The TidyVoice Challenge consists of two phases:
Development Phase: This phase is conducted offline by participants. During this phase, participants use the provided training and development datasets to develop, train, and tune their systems locally. Participants can experiment with different approaches and evaluate their systems on the development set without any online submission.
Evaluation Phase: This phase involves online ranking on the CodaBench website. During the evaluation phase, participants will submit their results on the development set through the CodaBench platform. The link to the challenge on CodaBench will be shared with participants during the evaluation phase. Rankings will be determined based on performance on the development set, and participants can view their position on the public leaderboard.
The TidyVoice Challenge is built upon a curated data partition derived from the Mozilla Common Voice (MCV) corpus: TidyVoiceX.
Important: The use of any other data from the MCV corpus is strictly forbidden. Only the official TidyVoiceX training partition may be used from MCV.
| Dataset | #Spkr | #Lang | #Utt | Duration (H) | Domain |
|---|---|---|---|---|---|
| TidyVoiceX: Train | 3,666 | 40 | 262K | 370 | Read |
| TidyVoiceX: Dev | 808 | 40 | 60K | 87 | Read |
| Final Eval Set | 2,000 | 38 | 200K | 300 | Read |
This is an open-condition challenge, and participants are permitted to use any public or private datasets to train their systems, in addition to the provided TidyVoiceX training partition. The use of all non-challenge data must be fully disclosed in the system description paper.

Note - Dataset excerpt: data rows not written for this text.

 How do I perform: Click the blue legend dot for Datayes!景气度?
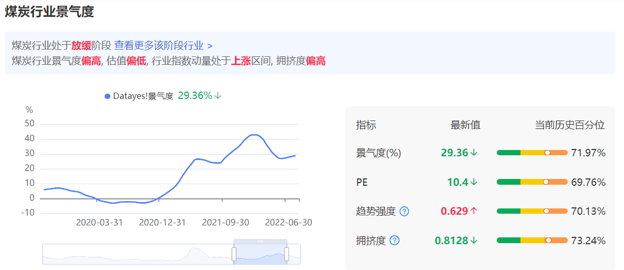point(107,96)
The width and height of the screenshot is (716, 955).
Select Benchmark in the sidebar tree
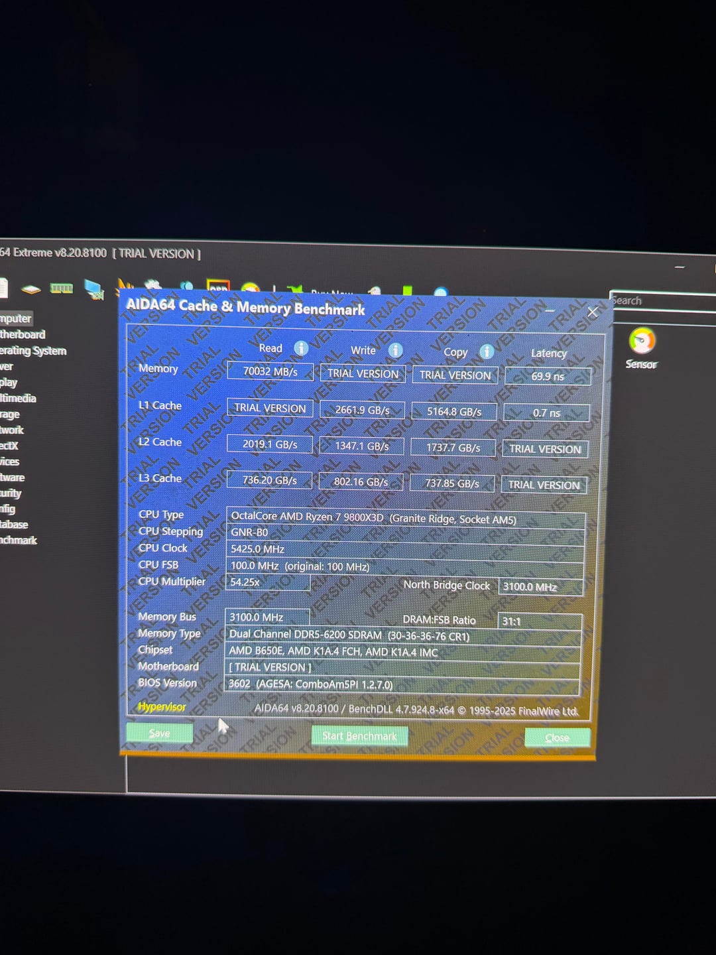pyautogui.click(x=19, y=540)
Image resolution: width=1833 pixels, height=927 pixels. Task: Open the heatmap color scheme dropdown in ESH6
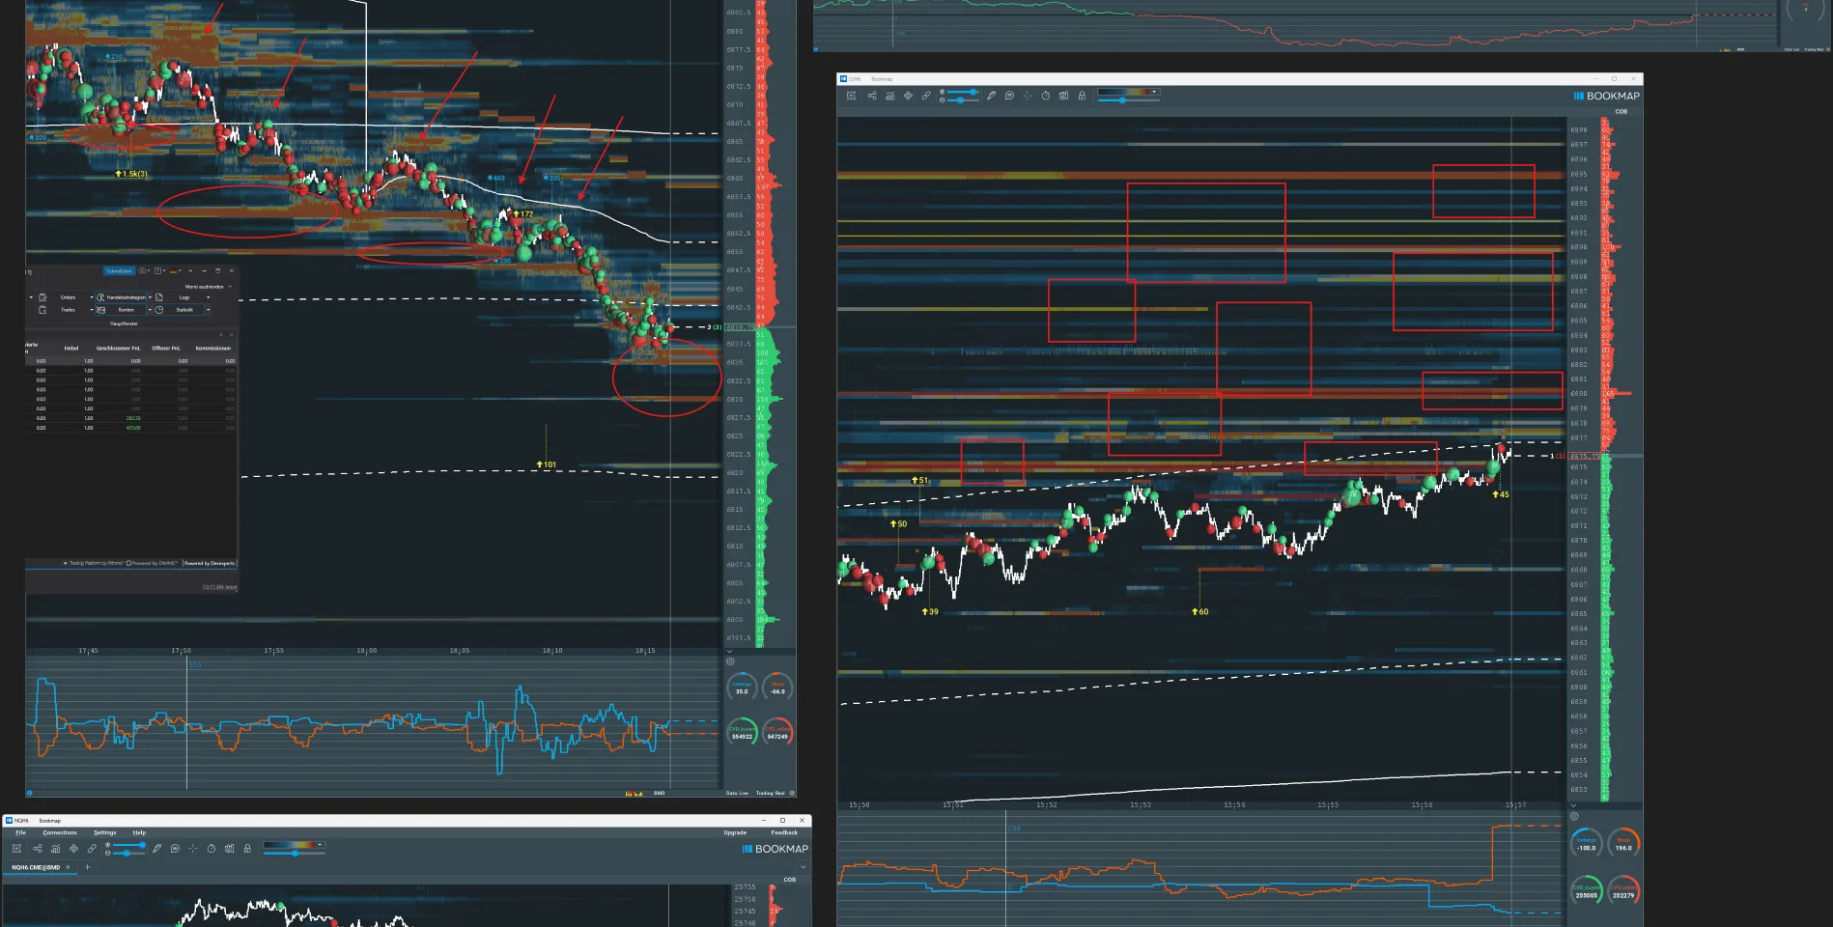(1128, 92)
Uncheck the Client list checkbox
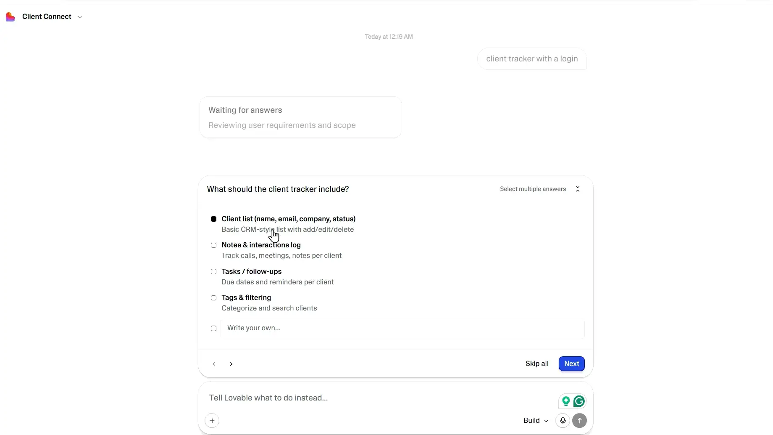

Strict restriction on Common Voice data: The only data permitted from the Mozilla Common Voice (MCV) dataset is the official TidyVoiceX training partition. The use of any other data from the MCV corpus is strictly forbidden. The official training data list will be provided on the challenge website.
Pre-trained models: Participants are encouraged to use publicly available pre-trained models, including ResNet architectures, self-supervised learning (SSL) models (e.g., wav2vec2, HuBERT, WavLM), and other pre-trained speaker recognition models. All pre-trained models must be explicitly declared in the system description paper.